Being a novice meditator,
I'm slow to shift my perceptions.
Get up, go to the bathroom, let out the dog, let in the dog, feed the dog and cat, drink a cup of tea, meditate, eat an orange, begin work.
So what's different about today?
Got up, went to the bathroom, let out the dog, let in the dog, fed the dog and cat, drank a cup of tea, meditated, and reached into the refrigerator for my orange.
What's different? Nothing. Nothing at all.
Feeling decidedly grumpy this morning, I take the orange to the kitchen sink to wash it and then, rather than stopping to reflect on it, as I do each morning, I immediately begin to peel it. I find myself thinking about a coworker as I peel my orange, and note, with irritation, that this person has been "renting space in my head" a lot lately. In particular, I've been ruminating about the extra work this person has been causing me, and realize that resentment has been mounting in me for several days now. I can definitely feel it inside me. It's the gnawing feeling in the pit in my stomach, it's the bitter taste in my mouth, it's this feeling of self-righteousness, always good for fueling the seething cauldrons. I reflect on the voice of my resentment -- that well-rehearsed script used by me when other people do not do what I want and expect of them:
"Never mind! I'll do it."
But I do mind. I mind a lot. Bottom line -- I especially mind that because of you, I have to do your work in addition to my own. Because of you I'm stressed out today. Because of you ... Because of you ... Because of you ... Because .. Because ... You ... You ... You ... You *?!*!!!?*
Suddenly I notice that while I had been raging in my resentment, the orange had been practically peeling itself, the rind having fallen off the fruit in large loose, supple pieces. Conspicuously different from the tightness I was experiencing within myself. The segments too had virtually separated themselves, and had yielded mounds of loosely packed, plump sacs fairly bursting with fragrant juice.

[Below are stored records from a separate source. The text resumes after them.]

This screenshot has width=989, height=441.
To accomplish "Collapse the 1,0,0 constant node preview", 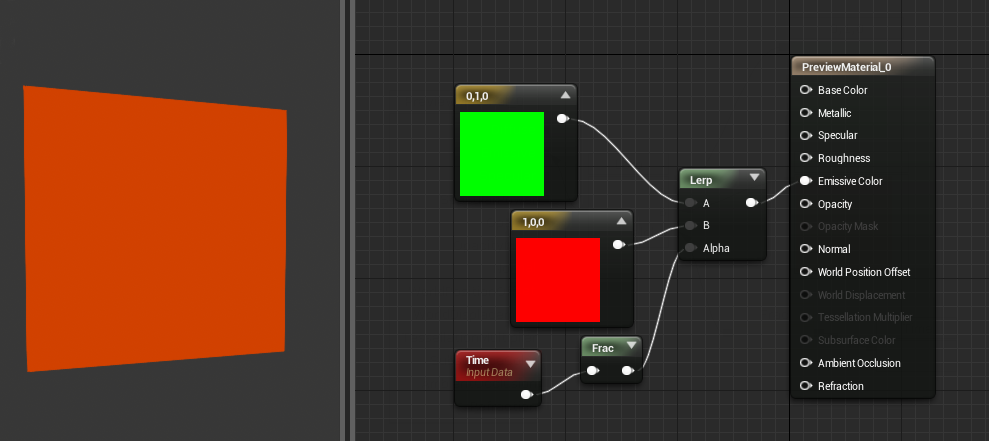I will point(621,221).
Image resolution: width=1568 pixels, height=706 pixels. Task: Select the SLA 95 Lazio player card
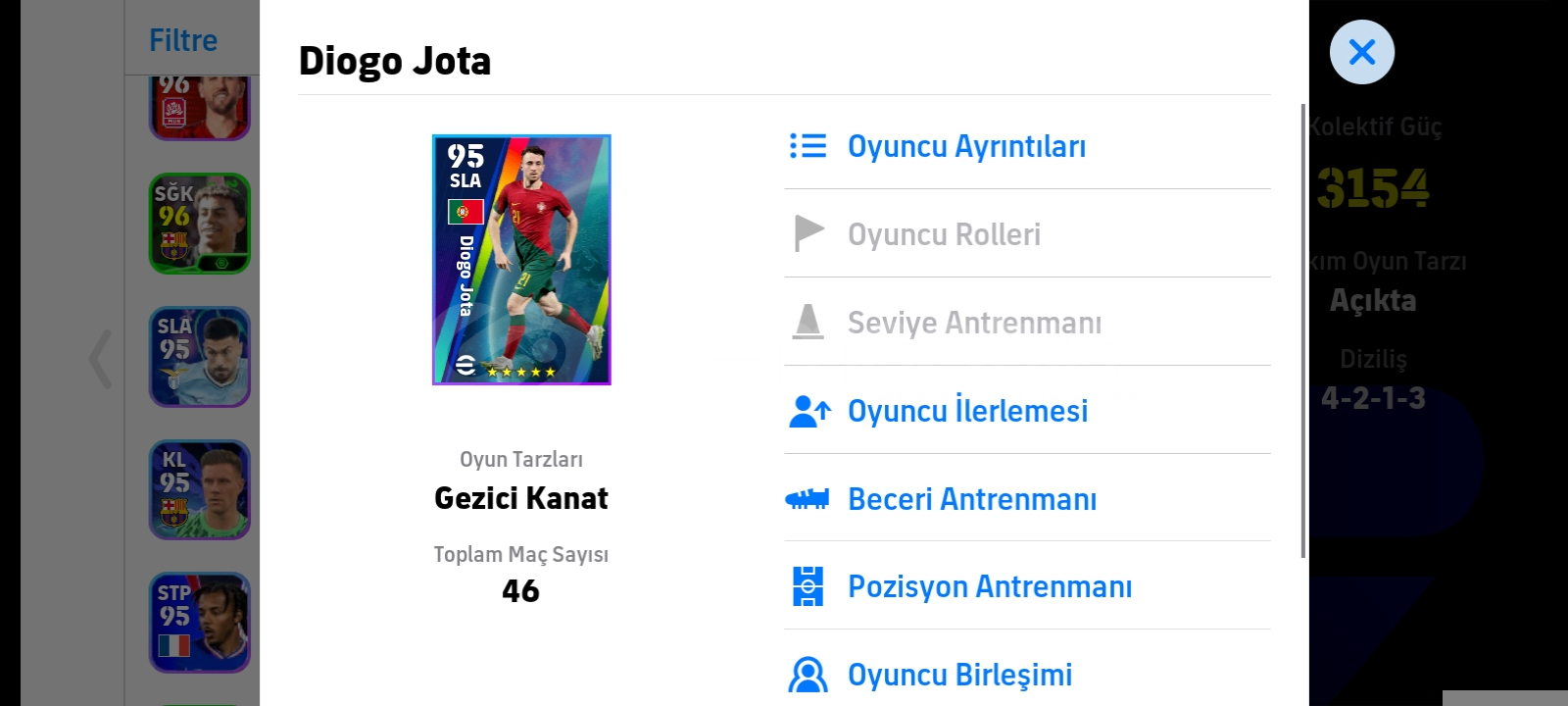click(x=200, y=357)
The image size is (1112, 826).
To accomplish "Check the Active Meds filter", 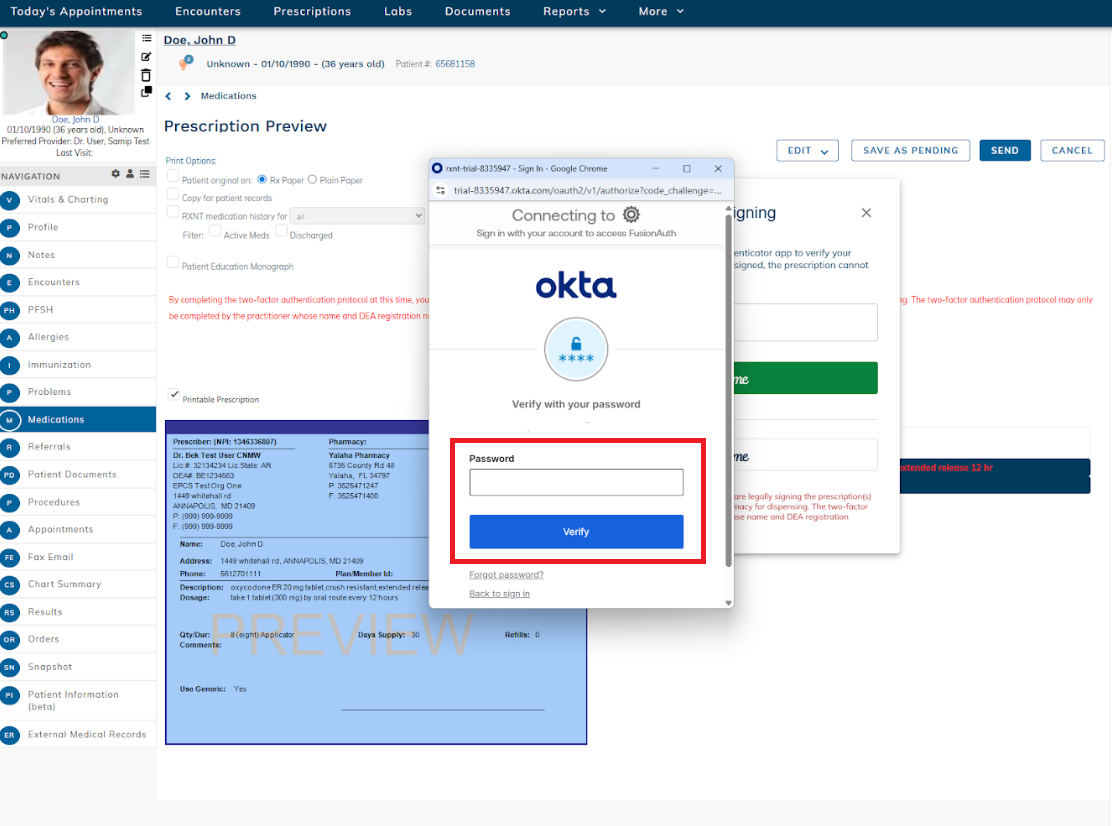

I sit down to eat and try to imagine being more like this orange -- open and accessible. I reflect on how my resentment has distanced me from my Source. I reflect on resentment as illusion deflecting from, harshly inflecting, reality.
A sudden shift -- like a figure-ground gestalt --
Because of you, I feel bad today becomes -- "Thanks to you I am now more aware of my habitual thoughts and emotions that cause me to suffer and prevent my spiritual nature from being experienced and expressed."
"Never mind, I'll do it" becomes -- "Thanks to you I am reminded to always be mindful, and I note the irony in my words 'Never mind' to express resentment.
Then I suddenly remember how much extra work I have to do today, so I quickly wash my plate and get ready for work.
So, what's different about today? Nothing!
Everything's just the same. Or is it?